[Opening INFORMATION SUPPLIED section]

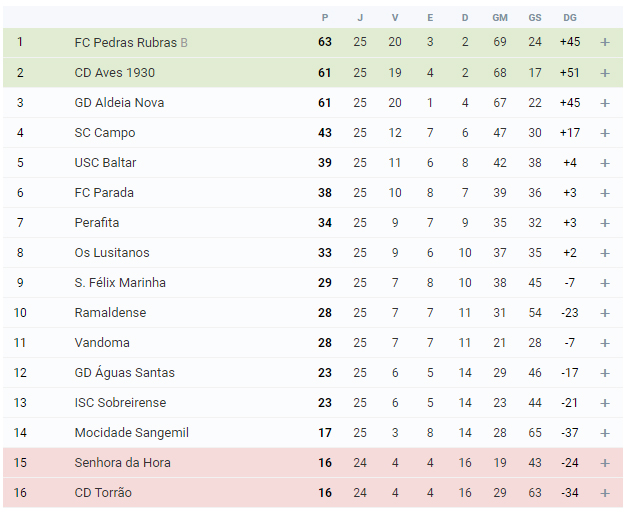Click the plus icon on USC Baltar row
628x512 pixels.
click(x=605, y=163)
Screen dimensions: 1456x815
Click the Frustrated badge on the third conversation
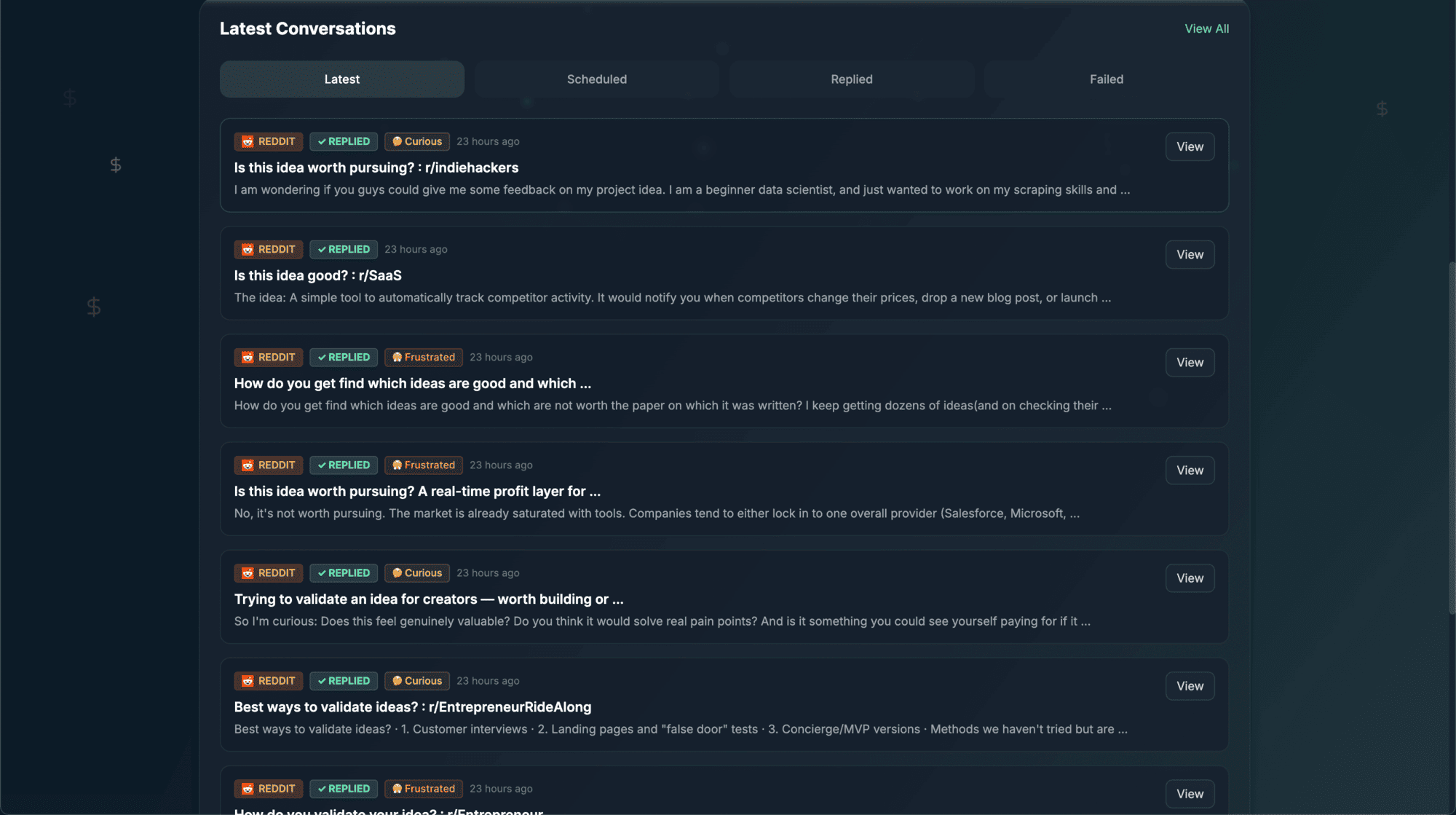(x=423, y=357)
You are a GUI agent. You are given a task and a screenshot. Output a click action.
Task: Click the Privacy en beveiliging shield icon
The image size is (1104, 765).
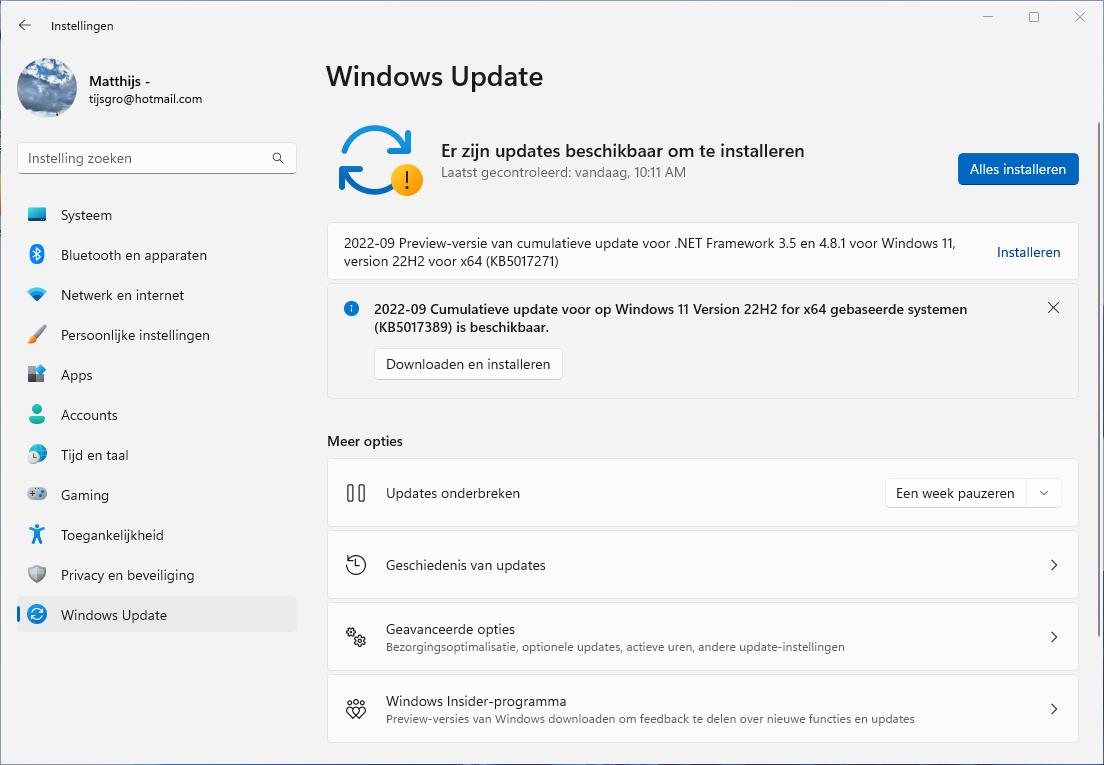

[Closing INFORMATION SUPPLIED section]

Pictures stay out. Return exactly the lines from the one with "Task: Click the" through the last line of the data.

*RESPONSE FOR THIS EXERCISE*.
Task: Click the Privacy en beveiliging shield icon
The image size is (1104, 765).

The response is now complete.